The House of Assembly has passed the Statistics (Amendment) Act 2023 (as reported in the March 14 Beacon story “HOA votes to up penalties for withholding stats”). The act would increase maximum fines and prison sentences on people withholding statistics, as well as empowering the Central Statistics Office director to impose administrative fines.

Opposition member Myron Walwyn found the penalties “punitive” and suggested the public needed greater education on the importance of their responses, but he still voted in favour of the amendment.

Deputy Premier Lorna Smith said the proposed law would streamline enforcement and ensure procedural fairness. However, when Communications and Works Minister Kye Rymer queried the implications of government agencies not collecting data that might be needed (e.g. knowing where guests came from for the business case for airport expansion), Ms. Smith confessed that she did not have an answer to that, conceding, “In terms of all kinds of statistics, we tend to be behind.” Surely the landing cards used to supply that information on a regular basis.

 

Enforcement

While streamlining procedures would be desirable, attempting to enforce them by draconian penalties would not ensure fairness. Implementation of a national addressing system would have benefitted everyone’s daily life, but it has been in the works for over ten years. Is it any wonder that the general public doesn’t trust politicians?

The Beacon’s editorial of July 20, 2023 — “Census must start soon, and all must take part” —stressed that the government’s most recent data for planning was derived from the 2010 census, before the Virgin Islands was hit by the 2017 hurricanes and Covid-19 pandemic. It also reviewed the challenges experienced by past enumerators, particularly the VI’s transient population and some residents’ reluctance to provide information to the government for fear that it could be misused.

Additionally, the editorial stressed the need for the CSO to be adequately funded for enumerators, technical support, and public education. It noted, too, that previous censuses included ambiguous information and questionably accurate statistics — and that the 2010 census report was not released to the public until 2014.

The new census must be accurate, reliable, and much more timely.

That editorial followed my own commentary — “Call made for new census soon,” published on March 9, 2023 — before which I had found nothing published on the need for a new census apart from a couple of brief comments in articles on other topics.

 

Election

My commentary appeared before last year’s general election, which resulted in the return to office of a premier who has used his extensive travels to propagate his preconceptions rather than broaden his mind, and a deputy premier who was widely respected for her financial expertise rather than any political experience.
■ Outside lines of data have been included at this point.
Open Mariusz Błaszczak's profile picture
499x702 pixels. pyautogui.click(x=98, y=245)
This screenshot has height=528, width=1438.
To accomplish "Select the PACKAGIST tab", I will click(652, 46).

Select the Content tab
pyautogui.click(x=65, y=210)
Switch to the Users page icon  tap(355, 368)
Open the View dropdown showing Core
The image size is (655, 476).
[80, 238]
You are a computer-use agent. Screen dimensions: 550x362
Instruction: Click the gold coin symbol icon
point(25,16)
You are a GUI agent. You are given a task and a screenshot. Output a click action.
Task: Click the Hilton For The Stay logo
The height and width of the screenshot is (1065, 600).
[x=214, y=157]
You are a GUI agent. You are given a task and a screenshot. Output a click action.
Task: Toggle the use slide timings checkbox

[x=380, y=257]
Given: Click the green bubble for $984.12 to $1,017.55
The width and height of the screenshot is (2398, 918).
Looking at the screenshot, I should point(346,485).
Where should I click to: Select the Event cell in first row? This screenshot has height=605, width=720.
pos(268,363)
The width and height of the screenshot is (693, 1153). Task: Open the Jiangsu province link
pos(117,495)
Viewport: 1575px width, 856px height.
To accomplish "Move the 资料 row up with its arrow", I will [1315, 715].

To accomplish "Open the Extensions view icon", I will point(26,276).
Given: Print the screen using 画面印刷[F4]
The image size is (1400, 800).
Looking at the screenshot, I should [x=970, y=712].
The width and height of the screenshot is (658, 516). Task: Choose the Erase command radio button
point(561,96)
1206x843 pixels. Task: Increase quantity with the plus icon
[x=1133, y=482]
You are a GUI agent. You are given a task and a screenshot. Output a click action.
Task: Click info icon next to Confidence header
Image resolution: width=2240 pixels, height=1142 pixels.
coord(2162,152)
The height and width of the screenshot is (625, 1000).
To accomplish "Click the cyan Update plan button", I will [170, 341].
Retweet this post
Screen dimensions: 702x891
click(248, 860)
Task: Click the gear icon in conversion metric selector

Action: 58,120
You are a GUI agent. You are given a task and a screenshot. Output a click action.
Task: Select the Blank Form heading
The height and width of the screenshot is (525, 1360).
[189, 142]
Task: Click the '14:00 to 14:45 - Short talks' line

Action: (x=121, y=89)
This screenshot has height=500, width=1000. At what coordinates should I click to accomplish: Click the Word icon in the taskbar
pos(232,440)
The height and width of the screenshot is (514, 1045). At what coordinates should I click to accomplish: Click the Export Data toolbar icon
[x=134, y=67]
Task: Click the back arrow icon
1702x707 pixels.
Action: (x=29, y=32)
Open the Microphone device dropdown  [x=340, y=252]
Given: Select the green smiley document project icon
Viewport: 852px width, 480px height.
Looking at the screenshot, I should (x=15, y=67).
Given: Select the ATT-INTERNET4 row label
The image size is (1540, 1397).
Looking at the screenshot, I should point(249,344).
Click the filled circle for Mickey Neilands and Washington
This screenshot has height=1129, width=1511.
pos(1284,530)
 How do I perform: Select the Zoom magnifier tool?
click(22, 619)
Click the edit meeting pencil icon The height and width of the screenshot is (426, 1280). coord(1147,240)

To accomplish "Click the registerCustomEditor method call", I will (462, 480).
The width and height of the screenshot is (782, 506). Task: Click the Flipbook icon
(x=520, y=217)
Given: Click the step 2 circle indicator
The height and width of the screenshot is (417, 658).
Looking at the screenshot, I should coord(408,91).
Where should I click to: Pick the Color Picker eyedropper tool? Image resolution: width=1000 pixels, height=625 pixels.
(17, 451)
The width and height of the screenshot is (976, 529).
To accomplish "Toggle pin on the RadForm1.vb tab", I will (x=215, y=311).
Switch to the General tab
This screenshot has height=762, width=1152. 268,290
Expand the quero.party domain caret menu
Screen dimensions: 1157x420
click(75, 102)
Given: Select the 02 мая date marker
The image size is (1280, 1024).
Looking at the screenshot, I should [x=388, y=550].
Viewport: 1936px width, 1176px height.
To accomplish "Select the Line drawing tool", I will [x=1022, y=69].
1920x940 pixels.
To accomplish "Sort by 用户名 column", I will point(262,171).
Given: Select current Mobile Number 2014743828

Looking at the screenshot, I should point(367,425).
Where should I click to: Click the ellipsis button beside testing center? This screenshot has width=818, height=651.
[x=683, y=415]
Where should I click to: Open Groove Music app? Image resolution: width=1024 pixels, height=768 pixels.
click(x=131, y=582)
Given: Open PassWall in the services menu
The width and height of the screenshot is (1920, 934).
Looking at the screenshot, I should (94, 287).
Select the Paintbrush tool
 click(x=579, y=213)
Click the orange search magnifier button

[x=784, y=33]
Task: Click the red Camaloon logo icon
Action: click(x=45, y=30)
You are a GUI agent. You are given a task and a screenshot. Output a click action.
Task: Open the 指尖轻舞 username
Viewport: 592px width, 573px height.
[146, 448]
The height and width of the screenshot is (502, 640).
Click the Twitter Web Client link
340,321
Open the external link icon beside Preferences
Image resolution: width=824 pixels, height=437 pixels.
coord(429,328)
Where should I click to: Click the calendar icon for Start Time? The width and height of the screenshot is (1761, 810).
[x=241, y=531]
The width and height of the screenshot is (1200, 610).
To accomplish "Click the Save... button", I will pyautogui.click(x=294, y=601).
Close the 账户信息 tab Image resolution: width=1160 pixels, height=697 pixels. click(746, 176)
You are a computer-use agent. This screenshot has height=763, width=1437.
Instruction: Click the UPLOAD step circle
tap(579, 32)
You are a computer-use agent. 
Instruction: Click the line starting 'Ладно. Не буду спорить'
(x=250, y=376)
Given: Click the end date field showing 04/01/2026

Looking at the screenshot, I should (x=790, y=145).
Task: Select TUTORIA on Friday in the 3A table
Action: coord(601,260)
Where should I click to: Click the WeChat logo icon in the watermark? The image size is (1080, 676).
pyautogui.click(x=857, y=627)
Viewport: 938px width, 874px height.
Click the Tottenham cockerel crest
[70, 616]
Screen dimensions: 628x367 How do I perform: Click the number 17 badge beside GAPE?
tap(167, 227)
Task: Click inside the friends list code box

Since then, the government seems to have compacted with its supporters on an old agreement: “If you ask us no questions, we will tell you no lies” (after 18th-Century Irish writer Oliver Goldsmith).

At the time of writing, the Statistics Act amendment had not yet been Gazetted, and it awaited the governor’s assent. No doubt he will be weighing its bureaucratic needs to streamline the completion of the census against the legislature’s failure to do so itself.

The courts might overturn government penalties if they contravened Chapter Two of the Constitution, which guarantees fundamental rights and freedoms for everyone in the VI. However, there may be unintended consequences if the non-political governor were to delay his signature to the bill.

 

Lack of info

I also share commentator Roger Harris’s concerns about the lack of information on when to expect an enumerator to call and the absence of any alternative form online (as stated in his March 21 letter “Questions raised about census”).

As an enumerator in the UK for both population censuses aimed at the general public and distribution censuses for business, I would much prefer a face-to-face interview.

I recently took painstaking care in completing a product manufacturer’s feedback form, with generally favourable comments, but its curt acknowledgment dismissed them as irrelevant without any clarification!

 

This commentary has been edited to correct the century during which writer Oliver Goldsmith lived.